§ **Aim of the exercise**: Reproduce each of the records below line for line, with no change to any word, number, or symbol.

§ **Record set**:
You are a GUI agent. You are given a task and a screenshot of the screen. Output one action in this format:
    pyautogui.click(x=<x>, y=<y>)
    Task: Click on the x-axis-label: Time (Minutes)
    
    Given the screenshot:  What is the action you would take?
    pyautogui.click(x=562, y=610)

§ **Result for this exercise**:
You are a GUI agent. You are given a task and a screenshot of the screen. Output one action in this format:
    pyautogui.click(x=<x>, y=<y>)
    Task: Click on the x-axis-label: Time (Minutes)
    
    Given the screenshot:  What is the action you would take?
    pyautogui.click(x=562, y=610)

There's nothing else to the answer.